→ **Problem**:
Rewrite the entries from their first line through the line containing "The image size is (1456, 819).", changing "Savings" to "Discount" and leaving all else as it is.

(Rows on where targets appear)
═══

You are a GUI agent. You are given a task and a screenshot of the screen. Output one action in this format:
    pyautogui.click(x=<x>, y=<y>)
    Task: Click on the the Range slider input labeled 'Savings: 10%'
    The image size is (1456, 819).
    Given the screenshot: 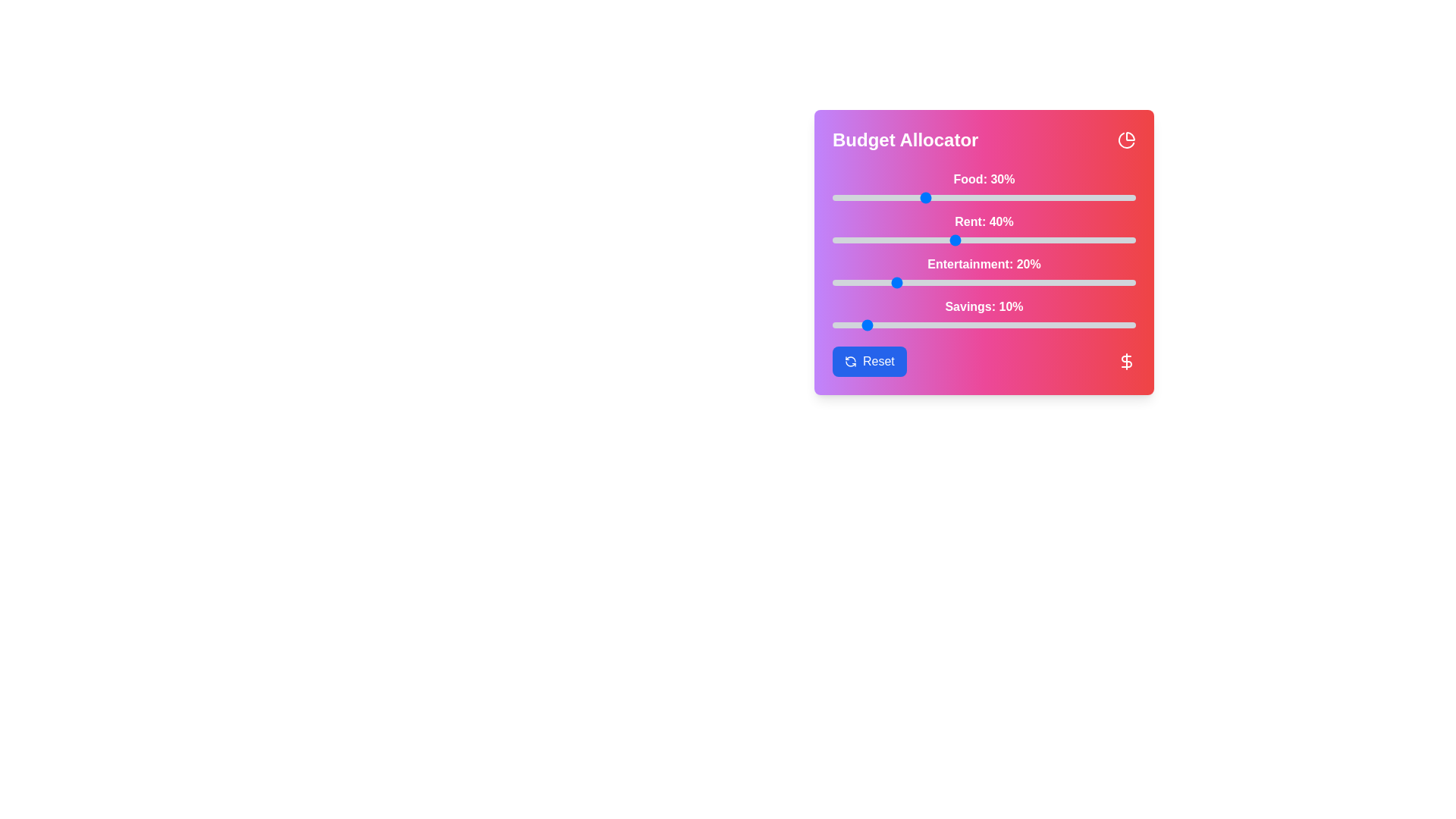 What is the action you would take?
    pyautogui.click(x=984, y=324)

═══

→ **Response below**:
You are a GUI agent. You are given a task and a screenshot of the screen. Output one action in this format:
    pyautogui.click(x=<x>, y=<y>)
    Task: Click on the the Range slider input labeled 'Discount: 10%'
    The image size is (1456, 819).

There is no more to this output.